=== SELECTED PASSAGE ===

There are many applications which require high-bandwidth access to a single file - more bandwidth than can be provided by a single OSS. For example, scientific applications which write to a single file from hundreds of nodes or a binary executable which is loaded by many nodes when an application starts.
In cases like these, stripe your file over as many OSSs as it takes to achieve the required peak aggregate bandwidth for that file. In our experience, the requirement is “as quickly as possible,” which usually means all OSSs.
The second reason to stripe is when a single OST does not have enough free space to hold the entire file.
There is never an exact, one-to-one mapping between clients and OSTs. Lustre uses a round-robin algorithm for OST stripe selection until free space on OSTs differ by more than 20%. However, depending on actual file sizes, some stripes may be mostly empty, while others are more full. For a more detailed description of stripe assignments, see Managing Free Space.
After every ostcount+1 objects, Lustre skips an OST. This causes Lustre’s "starting point" to precess around, eliminating some degenerated cases where applications that create very regular file layouts (striping patterns) would have preferentially used a particular OST in the sequence.
There are two disadvantages to striping which should deter you from choosing a default policy that stripes over all OSTs unless you really need it: increased overhead and increased risk.
Increased overhead comes in the form of extra network operations during common operations such as stat and unlink, and more locks. Even when these operations are performed in parallel, there is a big difference between doing 1 network operation and 100 operations.
Increased overhead also comes in the form of server contention. Consider a cluster with 100 clients and 100 OSSs, each with one OST. If each file has exactly one object and the load is distributed evenly, there is no contention and the disks on each server can manage sequential I/O. If each file has 100 objects, then the clients all compete with one another for the attention of the servers, and the disks on each node seek in 100 different directions. In this case, there is needless contention.
Increased risk is evident when you consider the example of striping each file across all servers. In this case, if any one OSS catches on-fire, a small part of every file is lost. By comparison, if each file has exactly one stripe, you lose fewer files, but you lose them in their entirety. Most users would rather lose some of their files entirely than all of their files partially.
Choosing a stripe size is a small balancing act, but there are reasonable defaults. The stripe size must be a multiple of the page size. For safety, Lustre’s tools enforce a multiple of 64 KB (the maximum page size on ia64 and PPC64 nodes), so users on platforms with smaller pages do not accidentally create files which might cause problems for ia64 clients.
Although you can create files with a stripe size of 64 KB, this is a poor choice. Practically, the smallest recommended stripe size is 512 KB because Lustre sends 1 MB chunks over the network. This is a good amount of data to transfer at one time. Choosing a smaller stripe size may hinder the batching.

=== RAW RECORDS ===

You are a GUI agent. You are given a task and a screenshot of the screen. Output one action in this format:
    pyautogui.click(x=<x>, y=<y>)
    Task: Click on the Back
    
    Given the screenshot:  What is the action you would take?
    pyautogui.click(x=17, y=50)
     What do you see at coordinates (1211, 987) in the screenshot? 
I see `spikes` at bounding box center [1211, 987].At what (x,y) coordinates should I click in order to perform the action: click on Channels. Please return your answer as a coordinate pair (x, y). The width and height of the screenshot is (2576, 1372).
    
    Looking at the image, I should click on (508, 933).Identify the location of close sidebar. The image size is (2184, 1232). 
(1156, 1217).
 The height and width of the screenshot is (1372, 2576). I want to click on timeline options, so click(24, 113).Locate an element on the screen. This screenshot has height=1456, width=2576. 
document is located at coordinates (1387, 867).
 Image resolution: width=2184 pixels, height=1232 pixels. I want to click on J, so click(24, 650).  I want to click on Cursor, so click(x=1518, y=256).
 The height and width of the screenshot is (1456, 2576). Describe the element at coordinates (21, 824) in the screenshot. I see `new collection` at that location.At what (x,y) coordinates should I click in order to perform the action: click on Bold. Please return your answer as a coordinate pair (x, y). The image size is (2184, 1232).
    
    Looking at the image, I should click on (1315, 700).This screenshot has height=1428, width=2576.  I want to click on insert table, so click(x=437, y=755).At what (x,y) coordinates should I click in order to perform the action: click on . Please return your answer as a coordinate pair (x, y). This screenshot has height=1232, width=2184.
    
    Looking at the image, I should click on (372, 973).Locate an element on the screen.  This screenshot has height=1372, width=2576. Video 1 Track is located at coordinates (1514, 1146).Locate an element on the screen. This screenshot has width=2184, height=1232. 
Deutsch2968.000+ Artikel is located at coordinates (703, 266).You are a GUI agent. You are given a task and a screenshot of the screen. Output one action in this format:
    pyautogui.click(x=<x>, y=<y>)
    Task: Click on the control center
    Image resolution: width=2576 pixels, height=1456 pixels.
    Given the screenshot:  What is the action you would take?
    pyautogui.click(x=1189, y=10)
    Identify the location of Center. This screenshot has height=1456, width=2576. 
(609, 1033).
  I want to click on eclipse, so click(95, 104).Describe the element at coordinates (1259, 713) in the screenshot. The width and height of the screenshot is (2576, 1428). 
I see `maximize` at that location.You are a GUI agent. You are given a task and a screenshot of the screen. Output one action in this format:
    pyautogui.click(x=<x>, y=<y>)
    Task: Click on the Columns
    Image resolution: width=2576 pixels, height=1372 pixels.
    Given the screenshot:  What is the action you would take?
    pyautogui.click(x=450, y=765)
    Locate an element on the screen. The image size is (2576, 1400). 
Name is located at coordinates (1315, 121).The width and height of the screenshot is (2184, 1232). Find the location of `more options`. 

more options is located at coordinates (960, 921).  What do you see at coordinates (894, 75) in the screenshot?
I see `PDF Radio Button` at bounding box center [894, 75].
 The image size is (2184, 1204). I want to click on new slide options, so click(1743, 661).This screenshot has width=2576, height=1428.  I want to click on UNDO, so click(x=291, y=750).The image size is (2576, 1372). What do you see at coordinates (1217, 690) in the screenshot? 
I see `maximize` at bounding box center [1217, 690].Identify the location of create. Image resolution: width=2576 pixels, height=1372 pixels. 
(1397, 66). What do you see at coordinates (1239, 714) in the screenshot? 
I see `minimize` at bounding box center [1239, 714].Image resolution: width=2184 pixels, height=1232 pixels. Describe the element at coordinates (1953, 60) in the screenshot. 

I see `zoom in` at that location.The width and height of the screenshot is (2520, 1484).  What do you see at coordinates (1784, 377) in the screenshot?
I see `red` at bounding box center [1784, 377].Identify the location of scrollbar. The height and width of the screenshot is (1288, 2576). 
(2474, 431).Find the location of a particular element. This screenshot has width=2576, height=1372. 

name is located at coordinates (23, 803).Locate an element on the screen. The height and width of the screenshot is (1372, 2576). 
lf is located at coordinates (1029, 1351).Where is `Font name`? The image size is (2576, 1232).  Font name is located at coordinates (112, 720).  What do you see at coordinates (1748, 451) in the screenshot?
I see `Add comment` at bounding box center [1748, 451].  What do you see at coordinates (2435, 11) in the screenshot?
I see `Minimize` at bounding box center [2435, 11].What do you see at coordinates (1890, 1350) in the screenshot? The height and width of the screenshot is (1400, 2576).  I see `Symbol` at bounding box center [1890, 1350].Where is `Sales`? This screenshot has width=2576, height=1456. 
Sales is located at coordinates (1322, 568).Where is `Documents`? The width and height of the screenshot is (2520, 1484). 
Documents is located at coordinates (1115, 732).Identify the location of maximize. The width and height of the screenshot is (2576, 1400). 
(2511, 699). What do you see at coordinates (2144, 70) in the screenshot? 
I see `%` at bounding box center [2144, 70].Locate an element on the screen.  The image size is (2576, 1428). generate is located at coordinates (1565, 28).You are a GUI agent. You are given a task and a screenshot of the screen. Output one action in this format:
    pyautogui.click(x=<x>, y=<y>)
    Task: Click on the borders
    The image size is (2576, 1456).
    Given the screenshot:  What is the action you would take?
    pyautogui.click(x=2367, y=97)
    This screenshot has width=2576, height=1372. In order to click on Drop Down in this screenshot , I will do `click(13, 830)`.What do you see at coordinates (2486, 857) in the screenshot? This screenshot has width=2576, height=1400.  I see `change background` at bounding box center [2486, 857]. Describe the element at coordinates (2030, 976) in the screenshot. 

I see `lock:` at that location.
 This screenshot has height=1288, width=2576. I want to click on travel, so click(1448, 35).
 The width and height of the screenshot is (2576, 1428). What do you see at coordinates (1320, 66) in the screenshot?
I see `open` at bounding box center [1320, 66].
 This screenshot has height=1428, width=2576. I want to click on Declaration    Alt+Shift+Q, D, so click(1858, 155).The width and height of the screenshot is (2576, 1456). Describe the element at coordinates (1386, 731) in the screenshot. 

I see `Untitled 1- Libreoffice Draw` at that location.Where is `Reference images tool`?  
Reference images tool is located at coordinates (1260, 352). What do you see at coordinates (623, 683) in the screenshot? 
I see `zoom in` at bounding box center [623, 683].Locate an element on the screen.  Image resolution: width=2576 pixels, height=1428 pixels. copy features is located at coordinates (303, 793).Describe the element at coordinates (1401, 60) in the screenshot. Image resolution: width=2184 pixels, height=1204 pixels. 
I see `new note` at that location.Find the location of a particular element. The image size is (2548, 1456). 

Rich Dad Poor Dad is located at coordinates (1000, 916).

===

* THE TASKS *
1. Reproduce the passage on Lustre file striping between "Increased overhead also" and "is needless contention.", inclusive.
2. Using the passage on Lustre file striping, decide whether each statement agrees with it. Answer yes or no for each, and quote the words that settle it.
(a) Lustre picks OSTs for stripes in round-robin order until free space on the OSTs differs by more than 20%.
(b) The smallest stripe size recommended in practice is 64 KB.
(c) Most users would rather lose part of every file than lose some files completely.
3. Extend the passage on Lustre file striping, picking up after its last sentence.

* THE ANSWERS *
1.
Increased overhead also comes in the form of server contention. Consider a cluster with 100 clients and 100 OSSs, each with one OST. If each file has exactly one object and the load is distributed evenly, there is no contention and the disks on each server can manage sequential I/O. If each file has 100 objects, then the clients all compete with one another for the attention of the servers, and the disks on each node seek in 100 different directions. In this case, there is needless contention.

2.
(a) Yes: "Lustre uses a round-robin algorithm for OST stripe selection until free space on OSTs differ by more than 20%."
(b) No: "Practically, the smallest recommended stripe size is 512 KB because Lustre sends 1 MB chunks over the network."
(c) No: "Most users would rather lose some of their files entirely than all of their files partially."

3.
Generally, a good stripe size for sequential I/O using high-speed networks is between 1 MB and 4 MB. Stripe sizes larger than 4 MB do not parallelize as effectively because Lustre tries to keep the amount of dirty cached data below 32 MB per server (with the default configuration).
Writes which cross an object boundary are slightly less efficient than writes which go entirely to one server. Depending on your application's write patterns, you can assist it by choosing a stripe size with that in mind. If the file is written in a very consistent and aligned way, make the stripe size a multiple of the write() size.
The choice of stripe size has no effect on a single-stripe file.
Use lfs to print the index and UUID for each OST in the file system, along with the OST index and object ID for each stripe in the file. For directories, the default settings for files created in that directory are printed.
lfs getstripe <filename>
Use lfs find to inspect an entire tree of files.
lfs find [--recursive | -r] <file or directory> ...
If a process creates a file, use the lfs getstripe command to determine which OST(s) the file resides on.
Using ‘cat’ as an example, run:
$ cat > foo
$ lfs getstripe /barn/users/jacob/tmp/foo OBDS
You can also use ls -l /proc/<pid>/fd/ to find open files using Lustre, run:
$ lfs getstripe $(readlink /proc/$(pidof cat)/fd/1)
0: databarn-ost1_UUID ACTIVE 1: databarn-ost2_UUID ACTIVE 2: databarn-ost3_UUID ACTIVE 3: databarn-ost4_UUID ACTIVE /barn/users/jacob/tmp/foo obdidx objid objid group 2 835487 0xcbf9f 0
This shows that the file lives on obdidx 2, which is databarn-ost3. To see which node is serving that OST, run:
$ cat /proc/fs/lustre/osc/*databarn-ost3*/ost_conn_uuid NID_oss1.databarn.87k.net_UUID
The above condition/operation also works with connections to the MDS. For that, replace osc with mdc and ost with mds in the above commands.
Use the lfs setstripe command to create new files with a specific file layout (stripe pattern) configuration.
lfs setstripe [--size|-s stripe-size] [--count|-c stripe-cnt] [--index|-i start-ost] <filename|dirname>
Stripe size is how much data to write to one OST before moving to the next OST. The default stripe-size is 1 MB, and passing a stripe-size of 0 causes the default stripe size to be used. Otherwise, the stripe-size must be a multiple of 64 KB.
Stripe count is how many OSTs to use. The default stripe-count is 1, and passing a stripe-count of 0 causes the default stripe count to be used. A stripe-count of -1 means always stripe over all OSTs.
Start ost is the first OST to which files are written. The default start-ost is -1, and passing a start-ost of -1 allows the MDS to choose the starting index. This setting is strongly recommended, as it allows space and load balancing to be done by the MDS as needed. Otherwise, the file starts on the specified OST index, starting at zero (0).
In a directory, the lfs setstripe command sets a default striping configuration for files created in the directory. The usage is the same as lfs setstripe for a regular file, except that the directory must exist prior to setting the default striping configuration. If a file is created in a directory with a default stripe configuration (without otherwise specifying striping), Lustre uses those striping parameters instead of the file system default for the new file.
To change the striping pattern (file layout) for a sub-directory, create a directory with desired file layout as described above. Sub-directories inherit the file layout of the root/parent directory.
To use a specific striping pattern (file layout) for a specific file:
lfs setstripe creates a file with a given stripe pattern (file layout)
lfs setstripe fails if the file already exists
You can use lfs setstripe to create a file on a specific OST. In the following example, the file "bob" will be created on the first OST (id 0).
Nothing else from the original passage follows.